_Task directions_:
Reproduce the material word for word, starting with the line that contains "Task: Open the Document type dropdown" and going on through the end of the material. Leave the pictures out of your copy.

>> Begin Dataset

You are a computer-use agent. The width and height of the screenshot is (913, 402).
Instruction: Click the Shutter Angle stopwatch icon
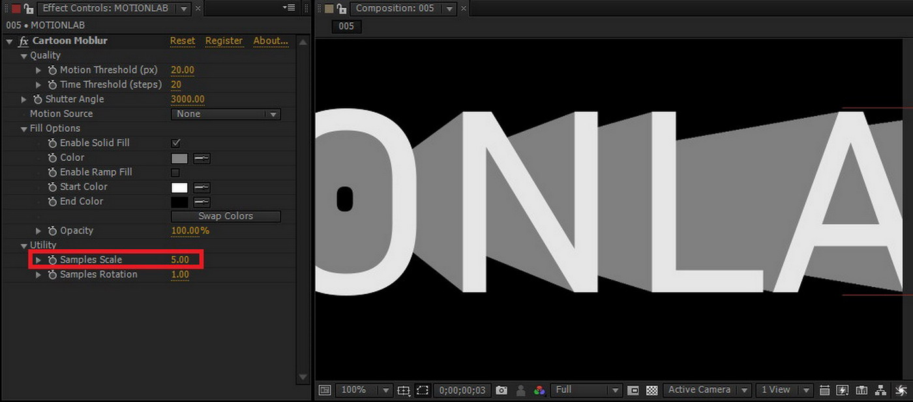pos(38,99)
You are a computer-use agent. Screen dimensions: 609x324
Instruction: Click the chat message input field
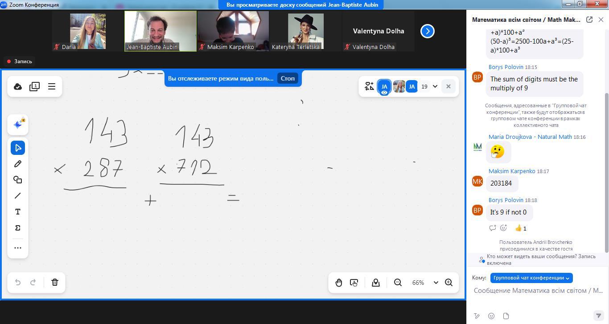pos(537,291)
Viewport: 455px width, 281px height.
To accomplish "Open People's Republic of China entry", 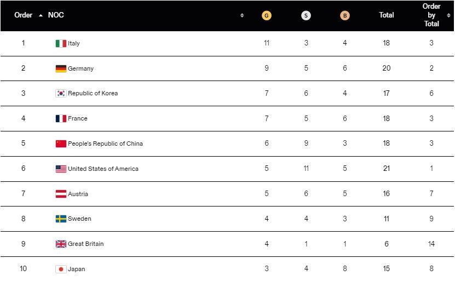I will point(105,144).
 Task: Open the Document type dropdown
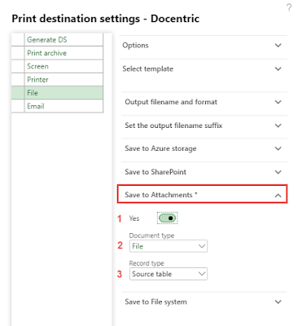169,246
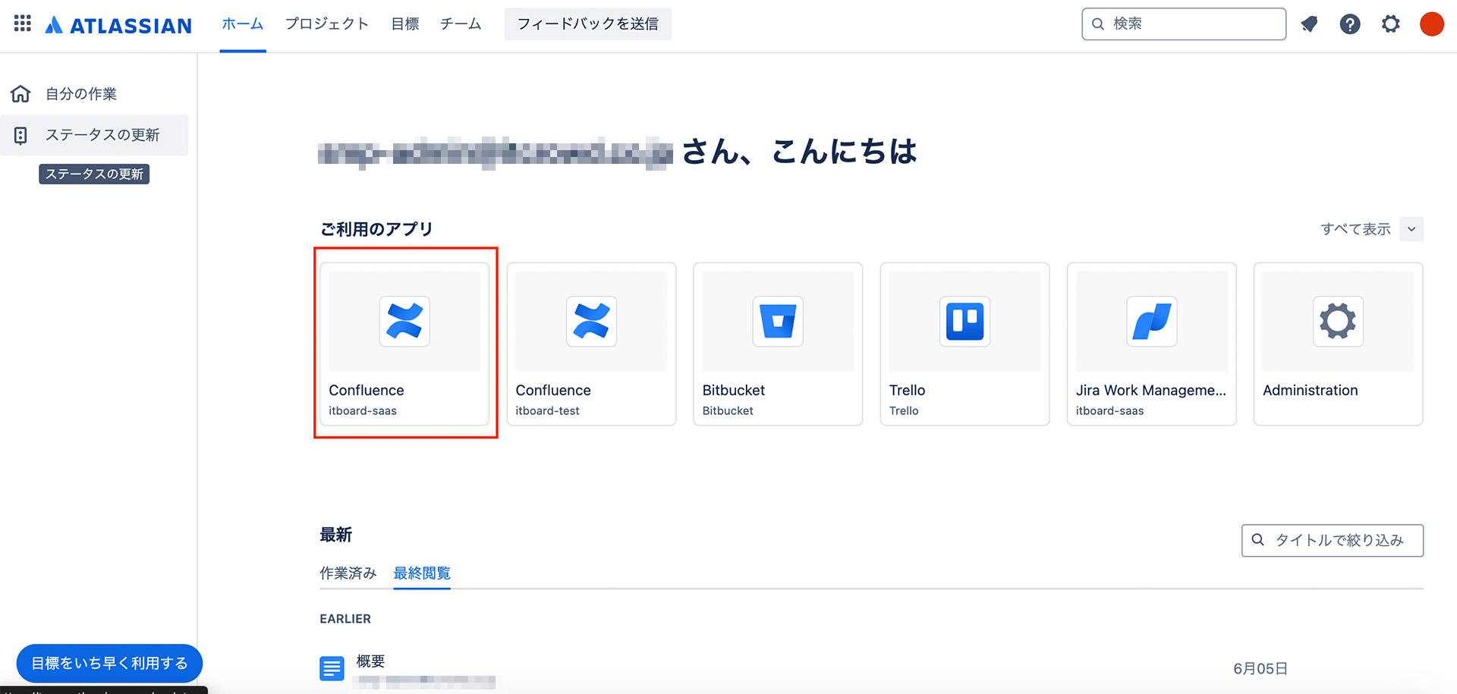This screenshot has height=694, width=1457.
Task: Open the app switcher grid icon
Action: click(x=23, y=24)
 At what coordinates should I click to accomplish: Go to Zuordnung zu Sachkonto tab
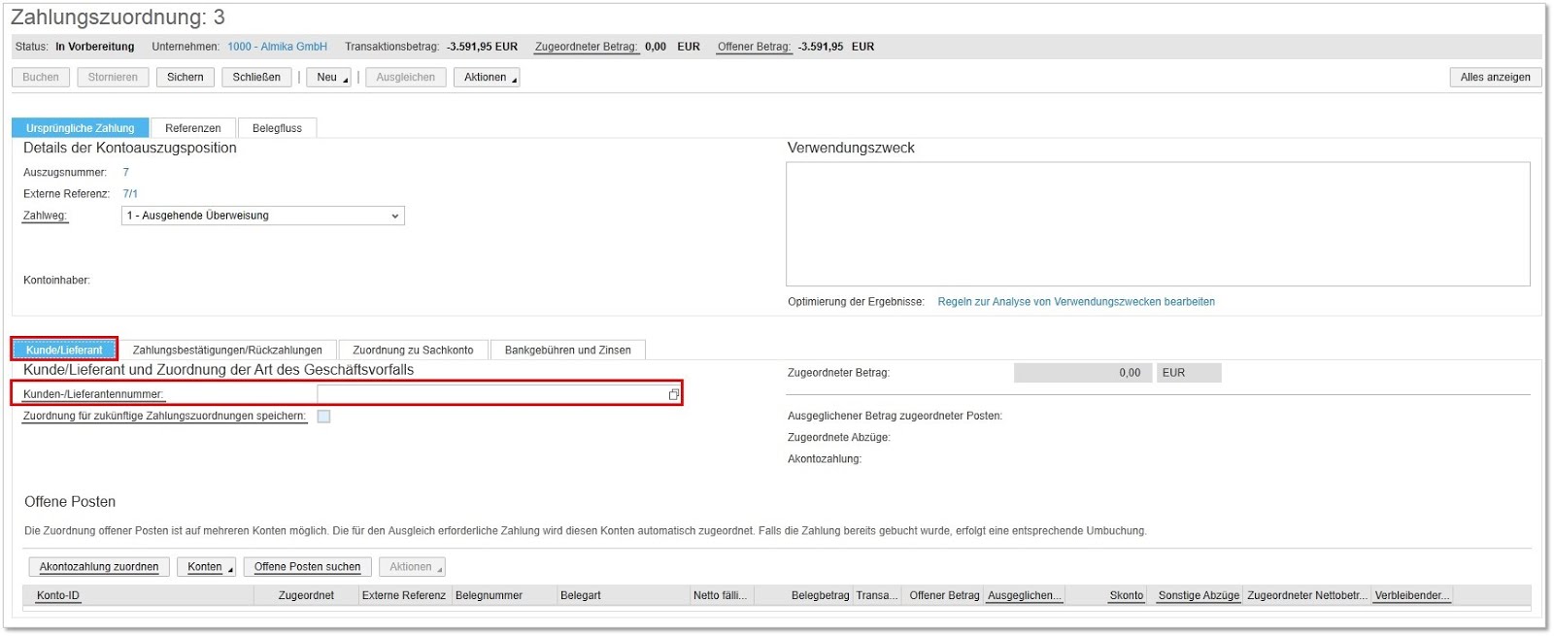[413, 351]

>> End Dataset

_Full answer_:
 Task: Open the Document type dropdown
169,246
This screenshot has height=694, width=1457.
Task: Open the app switcher grid icon
Action: click(x=23, y=24)
 At what coordinates should I click to accomplish: Go to Zuordnung zu Sachkonto tab
[413, 351]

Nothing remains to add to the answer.